Masalah lain persoalan pengawasan adalah banyaknya pemilik IUP yang tidak membayar kewajiban keuangannya untuk PNBP, yaitu iuran tetap (land rent) dan royalti, yang angkanya pada September 2017 tercatat mencapai Rp 3,8 triliun dari sekitar 2.600 IUP. Namun, data tersebut masih bersifat agregat dari komoditas batu bara dan mineral untuk jenis IUP. Pemerintah telah memberikan tenggat penyelesaian piutang PNBP tersebut, yakni paling lambat 31 Maret 2017.

KPK mencatat, pada saat dimulainya koordinasi dan supervisi minerba pada 2014, sebanyak 90% perusahaan tambang (IUP) tidak menyetorkan kewajiban rehabilitasi lahan tambang. Karena itu, tidak mengherankan jika dampak kerusakan lingkungan merebak akibat buruknya tata kelola tambang batu bara.

Keberadaan instrumen hukum di negara ini sering belum cukup untuk memastikan bahwa persoalan 2 persoalan teknis dan risiko di lapangan, khususnya industri batu bara, dapat terjawab dengan baik. Hadirnya safeguards atau “kebijakan pengamanan” menjadi alternatif untuk digunakan di level tapak dalam mengisi kekurangan tersebut agar proyek dapat berjalan lancar sejak awal. Safeguards merupakan salah satu isu kunci dalam implementasi program dan kegiatan pembangunan saat ini

safeguards bukan hanya sebuah kebijakan perlindungan, tetapi juga menjadi bagian integral dalam perencanaan yang menentukan hasil akhir dari suatu program ataupun kegiatan.
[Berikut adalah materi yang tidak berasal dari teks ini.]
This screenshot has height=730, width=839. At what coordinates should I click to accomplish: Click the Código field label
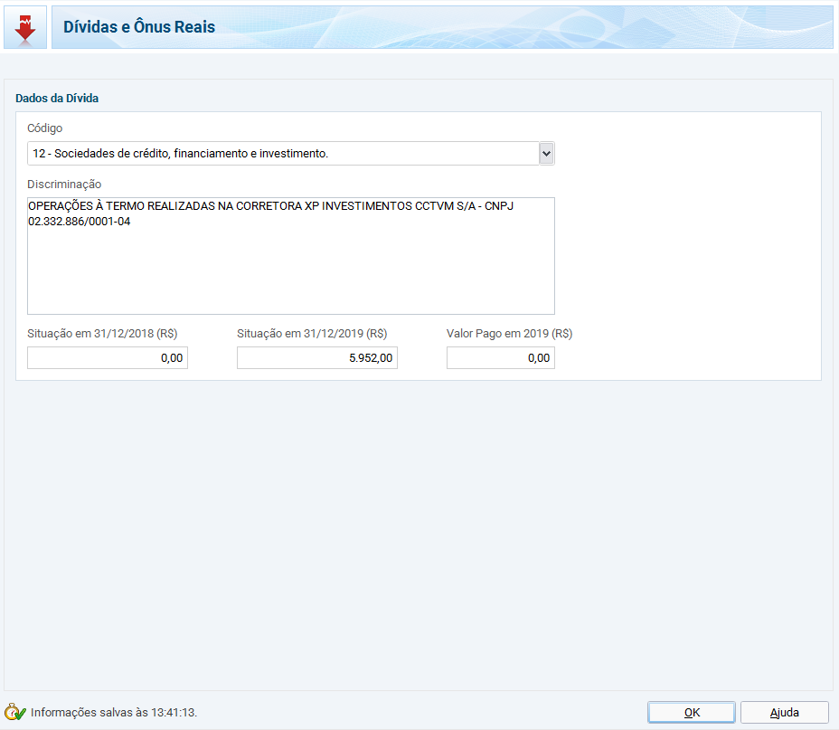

Pelaksanaan safeguards secara konsisten terbukti memberikan efek positif berkelanjutan bagi masa depan misi dari kegiatan ataupun proyek. Dalam hal ini, safeguards merupakan bagian integral dari mata rantai kegiatan

LJK mempunyai kepentingan langsung dengan penggunaan safeguards batu bara. Sekurang-kurangnya terdapat dua alasan yang menjadi landasan bagi LJK untuk menggunakan safeguards. Pertama, program dan kegiatan yang didanai LJK akan juga terkait dengan intervensi kebijakan yang mempunyai implikasi pada kepentingan pihak/kementerian/lembaga lain. Safeguards diharapkan menjadi instrumen untuk memastikan program intervensi kebijakan tersebut tidak menimbulkan kerugian dan dampak buruk, baik secara sosial maupun lingkungan hidup. Kedua, LJK adalah salah satu aktor investasi yang turut berkontribusi dalam mengurangi dampak negatif investasi tambang batu bara. Proyek batu bara terbukti menjadi salah satu proyek yang menarik investasi tetapi juga berisiko tinggi. Karena itu, LJK perlu membuat pedoman untuk mencegah agar proyek-proyek tersebut tidak menimbulkan dampak negatif yang terlalu besar bagi komunitas dan lingkungan

Dalam pelaksanaan safeguards melibatkan pihak lembaga jasa keuangan dan pihak perusahaan. Hal ini terutama dalam upaya memfasilitasi terbentuknya terobosan agar kebuntuan dalam menjalankan proyek batu bara yang bertanggung jawab dengan penggunaan safeguards dapat dipecahkan. Serta apabila ada dokumen safeguards yang digunakan sebagai pedoman teknis di level tapak, pelaksana akan dapat membuat proses pelibatan masyarakat sejak awal, walaupun tidak diatur dalam peraturan perundang-undangan/hukum. Setidaknya ada lima substansi minimum yang termuat dalam safeguards, yaitu partisipasi penuh dan efektif, partisipasi yang inklusif, transparansi, keberlanjutan lingkungan, serta mekanisme complain.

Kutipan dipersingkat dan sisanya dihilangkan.